NASA Hubble Image Displays Amazinf View of Massive Spiral Galaxy
To further emphasize this spiral galaxy, the space agency stated that the photo acquired from the NASA Hubble Space Telescope showed how the flowing spiral arms of NGC 976 fill the picture. This historic galaxy is located in the constellation Aries and remains 150 million light-years away from the Milky Way.
Take it in.— Hubble (@NASAHubble) January 14, 2022
This breathtaking #HubbleFriday view shows the spiral galaxy NGC 976. It’s located 150 million light-years away, in the constellation Aries.
Discover more: https://t.co/kv1OBHyE9e pic.twitter.com/h1eWmKmGCb
Despite its serene look, NGC 976 was a home of an astronomical event: a supernova explosion.
Moreover, ScreenRant explained that when a star reaches the end of its life, it explodes in a massive, dazzling outburst that can be brighter than an entire galaxy. While these explosions are extremely powerful and demolish everything in their path, they also represent the start of something new.
"While supernovae mark the deaths of massive stars, they are also responsible for the creation of heavy elements that are incorporated into later generations of stars and planets," the NASA blog post continued.
Despite this, supernovas provide numerous benefits. One of the said benefits that this occurrence brings is that these massive explosions can aid astronomers in determining the distance between galaxies such as NGC 976.
While some of the energy released by a supernova is chaotic and out of control, some of it is quite uniform.
In addition to the aid it brings, the NASA Hubble image, which was made using data from Hubble's Wide Field Camera 3, is part of a massive collection of Hubble views of neighboring galaxies that feature supernovas and Cepheid variables--which is a pulsating type of stars.
Both Cepheids and supernovas are used to calculate astronomical distances, and galaxies containing both objects can be used as natural labs to compare the two approaches.
Aside from this Hubble image, the space telescope also captured the burning wings of the Butterfly Nebula more recently.
NASA Hubble Image Shows Burning Wings of Butterfly Nebula
According to the Twitter post of Chandra Observatory, the Butterfly Nebula's "wings" may appear to be blanketed in snow and ice. Despite its snowy appearance, this Chandra and Hubble image is misleading.
In relation to this, the Twitter post explained that the wings are actually burning hot gas regions with temperatures of over 20,000 degrees Celcius. They contain a speed of over 950,000 kilometers per hour.

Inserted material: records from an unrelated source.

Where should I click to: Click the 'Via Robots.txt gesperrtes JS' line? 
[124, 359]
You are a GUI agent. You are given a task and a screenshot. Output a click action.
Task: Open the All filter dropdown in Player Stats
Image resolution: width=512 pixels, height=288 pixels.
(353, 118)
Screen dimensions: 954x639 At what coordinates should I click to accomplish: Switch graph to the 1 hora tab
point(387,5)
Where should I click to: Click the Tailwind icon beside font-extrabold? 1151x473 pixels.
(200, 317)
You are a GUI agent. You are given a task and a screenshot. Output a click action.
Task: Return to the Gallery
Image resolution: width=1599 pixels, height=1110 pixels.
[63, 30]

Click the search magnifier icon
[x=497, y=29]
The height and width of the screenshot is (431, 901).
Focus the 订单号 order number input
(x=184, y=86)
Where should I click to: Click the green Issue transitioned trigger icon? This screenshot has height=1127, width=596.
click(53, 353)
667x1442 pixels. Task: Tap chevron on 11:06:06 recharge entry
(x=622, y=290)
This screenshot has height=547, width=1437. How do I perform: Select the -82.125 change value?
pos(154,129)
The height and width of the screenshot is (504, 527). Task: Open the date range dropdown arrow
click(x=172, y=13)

The "wings" of the Butterfly Nebula may appear to be covered in snow & ice in this Chandra and Hubble image, but looks can be deceiving. The wings are actually scorching hot regions of gas at temperatures over 20,000 °C that are traveling at more than 950,000 kilometers per hour. pic.twitter.com/ynW2Ttdbof— Chandra Observatory (@chandraxray) January 14, 2022
This nebula, also known as NGC 6302, is located about 3,400 light-years away from Earth and sits in the constellation Scorpius.
For those wondering why it has a butterfly-like shape, some scientists think that before the Butterfly Nebula became a nebula, it had a binary star system at its core, revolving in the plane that is currently recognized as the butterfly's body, per Massive Science.
Chandra Observation explained that nebulas are the ejected envelope of a red giant star, distributed over a region around the size of our solar system, with a hot center star in the process of becoming a white dwarf star.